2.12

662 26 4
                                    

-Sylwia...mogę cię prosić na chwile...-poszłam za nim do kuchni.-o co chodzi? Ty nie jesteś z Irwinem? Myślałem, że to z nim przyjedziesz i się szykowałem rzeby mu ryj obić.

-Dylan. Ja kocham Oscara. Bardzo. Nie interesuje mnie to czy go lubisz czy nie.-powiedziałam szczerze patrząc mu w oczy.

-Jak cię skrzywdzi....-powiedział i wrócił do salonu. Usiedliśmy, a Dyl spojrzał na mojego chłopaka.-Jak ją skrzywdzisz wsadzę ci kij w dupę i będę gonić z pistoletem. Irwin i Luke chętnie mi pomogą....

-Dylan!-krzyknęłam na niego uderzając w ramie.

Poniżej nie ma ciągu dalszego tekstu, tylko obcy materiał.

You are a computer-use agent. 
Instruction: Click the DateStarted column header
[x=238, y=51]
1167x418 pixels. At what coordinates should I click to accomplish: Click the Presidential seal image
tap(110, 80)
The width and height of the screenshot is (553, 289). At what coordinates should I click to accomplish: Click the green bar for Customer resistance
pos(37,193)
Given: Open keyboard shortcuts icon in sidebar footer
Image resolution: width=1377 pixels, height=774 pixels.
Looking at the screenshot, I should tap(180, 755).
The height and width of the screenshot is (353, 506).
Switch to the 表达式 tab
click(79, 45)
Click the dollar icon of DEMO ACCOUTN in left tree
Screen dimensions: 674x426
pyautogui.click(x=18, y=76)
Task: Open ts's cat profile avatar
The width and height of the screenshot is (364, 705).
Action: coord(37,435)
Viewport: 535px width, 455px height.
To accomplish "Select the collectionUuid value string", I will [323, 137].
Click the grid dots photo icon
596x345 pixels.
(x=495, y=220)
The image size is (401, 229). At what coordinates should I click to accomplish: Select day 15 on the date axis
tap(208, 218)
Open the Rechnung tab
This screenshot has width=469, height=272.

-Nie żartuje-powiedział poważnie.

-Spokojnie. Ja ją bardzo kocham. Nie chce jej skrzywdzić. Nie masz się o co martwić...

Pół miesiąca później.

Wszystko do świąt przygotowane. Większość chłopaków jedzie do swoich rodzin, Ash zostaje, tak jak Collin, William, Leondre i Justin. Oscar do nas przyjdzie na wigile, a ja jade z nim do jego rodziców 25. Dylan z Luk'iem też przyjdą. Prezęty mam dla wszystkich. Nawet tych, których nie będzie w domu. Będzie nas 10, czyli nie ma aż tak dużo do zrobienia.

-Cześć kochanie. Pomóc ci w czymś?-powiedział Ozi wchodząc do kuchni. Chwycił moje biodra i zaczął całować szyje. Tak pewnie, któryś z chłopaków go wpuścił do domu, bo faktycznie dzwonek dzwonił.

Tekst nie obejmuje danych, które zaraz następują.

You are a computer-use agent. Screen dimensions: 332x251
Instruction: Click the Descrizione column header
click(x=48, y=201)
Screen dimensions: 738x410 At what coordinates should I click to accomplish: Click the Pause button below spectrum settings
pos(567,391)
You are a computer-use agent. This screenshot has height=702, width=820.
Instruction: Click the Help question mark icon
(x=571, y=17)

-Możesz zacząć robić barszcz jeśli umiesz.-powiedziałam, odwracając się w jego stronę i delikatnie całując w usta.

-Tam umiem.

-Ale ty zdolny-zaśmiałam się i wróciłam do robienia któregoś z dań uprzednio podając kartkę z przepisem na barszcz Oscar'owi.

Po półtorej godzinie już siedzieliśmy w salonie. Do zrobienia mam tylko jedną sałatkę, więc zrobie ją dzień przed wigilią.

-Kocham cię wiesz?-powiedział Ozi.

-Ja ciebie też-odpowiedziałam i złączyłam nasze usta. Odsunęliśmy się dopiero, gdy zabrakło nam powietrza.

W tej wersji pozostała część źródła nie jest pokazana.